▶ **Entries provided**:
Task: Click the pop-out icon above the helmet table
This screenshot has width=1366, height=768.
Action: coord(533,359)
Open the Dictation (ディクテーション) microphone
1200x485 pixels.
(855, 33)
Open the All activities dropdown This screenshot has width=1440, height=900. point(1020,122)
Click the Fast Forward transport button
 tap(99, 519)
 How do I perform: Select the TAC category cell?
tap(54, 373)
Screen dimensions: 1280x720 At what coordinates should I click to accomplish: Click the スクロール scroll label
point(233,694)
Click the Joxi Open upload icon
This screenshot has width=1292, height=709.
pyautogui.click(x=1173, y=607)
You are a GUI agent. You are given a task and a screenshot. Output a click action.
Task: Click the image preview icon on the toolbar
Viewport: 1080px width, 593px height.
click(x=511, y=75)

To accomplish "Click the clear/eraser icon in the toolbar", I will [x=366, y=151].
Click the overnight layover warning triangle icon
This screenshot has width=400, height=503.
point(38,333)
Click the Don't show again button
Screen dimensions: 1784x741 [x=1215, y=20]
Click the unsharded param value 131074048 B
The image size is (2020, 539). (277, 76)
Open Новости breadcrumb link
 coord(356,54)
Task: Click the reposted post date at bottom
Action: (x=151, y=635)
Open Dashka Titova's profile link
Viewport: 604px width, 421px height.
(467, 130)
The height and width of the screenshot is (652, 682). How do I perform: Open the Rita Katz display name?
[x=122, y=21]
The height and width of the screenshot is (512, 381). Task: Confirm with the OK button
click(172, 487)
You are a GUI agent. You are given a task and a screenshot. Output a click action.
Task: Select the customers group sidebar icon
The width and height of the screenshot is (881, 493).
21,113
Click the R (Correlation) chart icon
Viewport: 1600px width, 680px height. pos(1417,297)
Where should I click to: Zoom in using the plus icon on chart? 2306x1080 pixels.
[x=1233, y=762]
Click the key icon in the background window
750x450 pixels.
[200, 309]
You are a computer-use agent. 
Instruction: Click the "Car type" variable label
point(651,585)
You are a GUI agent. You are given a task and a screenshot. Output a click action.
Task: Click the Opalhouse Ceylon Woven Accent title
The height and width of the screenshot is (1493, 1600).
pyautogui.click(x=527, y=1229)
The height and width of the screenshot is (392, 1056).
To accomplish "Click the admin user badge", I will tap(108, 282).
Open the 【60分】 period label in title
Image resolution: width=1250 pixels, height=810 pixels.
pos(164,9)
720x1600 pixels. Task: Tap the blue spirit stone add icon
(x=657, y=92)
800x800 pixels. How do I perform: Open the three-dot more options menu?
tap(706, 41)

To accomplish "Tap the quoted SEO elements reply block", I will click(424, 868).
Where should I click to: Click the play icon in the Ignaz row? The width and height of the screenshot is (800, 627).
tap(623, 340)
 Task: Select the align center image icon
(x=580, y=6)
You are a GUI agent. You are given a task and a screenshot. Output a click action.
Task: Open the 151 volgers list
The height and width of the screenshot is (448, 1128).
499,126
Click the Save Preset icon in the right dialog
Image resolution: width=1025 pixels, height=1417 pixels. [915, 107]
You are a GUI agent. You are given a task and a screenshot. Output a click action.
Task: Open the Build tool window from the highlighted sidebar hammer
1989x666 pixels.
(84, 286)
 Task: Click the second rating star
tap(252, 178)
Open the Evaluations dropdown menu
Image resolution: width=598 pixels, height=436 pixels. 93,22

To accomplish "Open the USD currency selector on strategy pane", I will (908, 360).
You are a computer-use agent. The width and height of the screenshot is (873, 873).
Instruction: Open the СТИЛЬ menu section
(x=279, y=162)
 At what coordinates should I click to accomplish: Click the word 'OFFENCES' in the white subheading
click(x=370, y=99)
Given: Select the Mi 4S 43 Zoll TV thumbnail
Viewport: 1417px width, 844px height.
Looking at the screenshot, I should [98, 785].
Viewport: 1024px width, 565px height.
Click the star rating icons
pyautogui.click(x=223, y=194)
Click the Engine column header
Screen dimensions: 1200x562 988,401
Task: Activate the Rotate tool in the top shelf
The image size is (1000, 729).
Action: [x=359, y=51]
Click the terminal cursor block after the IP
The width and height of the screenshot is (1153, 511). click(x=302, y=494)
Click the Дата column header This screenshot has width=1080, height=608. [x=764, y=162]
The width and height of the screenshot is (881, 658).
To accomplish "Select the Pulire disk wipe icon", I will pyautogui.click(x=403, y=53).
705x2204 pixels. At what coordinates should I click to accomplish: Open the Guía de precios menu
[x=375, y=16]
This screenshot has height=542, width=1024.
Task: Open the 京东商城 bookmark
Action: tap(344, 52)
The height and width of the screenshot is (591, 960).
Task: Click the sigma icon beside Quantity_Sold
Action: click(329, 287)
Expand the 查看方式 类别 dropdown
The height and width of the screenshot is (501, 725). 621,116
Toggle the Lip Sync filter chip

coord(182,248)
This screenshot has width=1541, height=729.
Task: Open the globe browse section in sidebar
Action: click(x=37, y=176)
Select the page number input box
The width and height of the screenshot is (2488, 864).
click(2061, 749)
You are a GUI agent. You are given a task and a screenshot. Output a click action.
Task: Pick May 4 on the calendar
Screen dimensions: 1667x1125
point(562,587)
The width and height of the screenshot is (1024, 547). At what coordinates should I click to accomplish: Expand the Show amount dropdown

▶ **The task**:
Among the entries above, copy exactly only the lines starting with the one containing "Task: Open the 151 volgers list" and going through the one containing "The width and height of the screenshot is (881, 658).", both ends included.

▶ **Result of this exercise**:
Task: Open the 151 volgers list
The height and width of the screenshot is (448, 1128).
499,126
Click the Save Preset icon in the right dialog
Image resolution: width=1025 pixels, height=1417 pixels. [915, 107]
You are a GUI agent. You are given a task and a screenshot. Output a click action.
Task: Open the Build tool window from the highlighted sidebar hammer
1989x666 pixels.
(84, 286)
 Task: Click the second rating star
tap(252, 178)
Open the Evaluations dropdown menu
Image resolution: width=598 pixels, height=436 pixels. 93,22

To accomplish "Open the USD currency selector on strategy pane", I will (908, 360).
You are a computer-use agent. The width and height of the screenshot is (873, 873).
Instruction: Open the СТИЛЬ menu section
(x=279, y=162)
 At what coordinates should I click to accomplish: Click the word 'OFFENCES' in the white subheading
click(x=370, y=99)
Given: Select the Mi 4S 43 Zoll TV thumbnail
Viewport: 1417px width, 844px height.
Looking at the screenshot, I should [98, 785].
Viewport: 1024px width, 565px height.
Click the star rating icons
pyautogui.click(x=223, y=194)
Click the Engine column header
Screen dimensions: 1200x562 988,401
Task: Activate the Rotate tool in the top shelf
The image size is (1000, 729).
Action: [x=359, y=51]
Click the terminal cursor block after the IP
The width and height of the screenshot is (1153, 511). click(x=302, y=494)
Click the Дата column header This screenshot has width=1080, height=608. [x=764, y=162]
The width and height of the screenshot is (881, 658).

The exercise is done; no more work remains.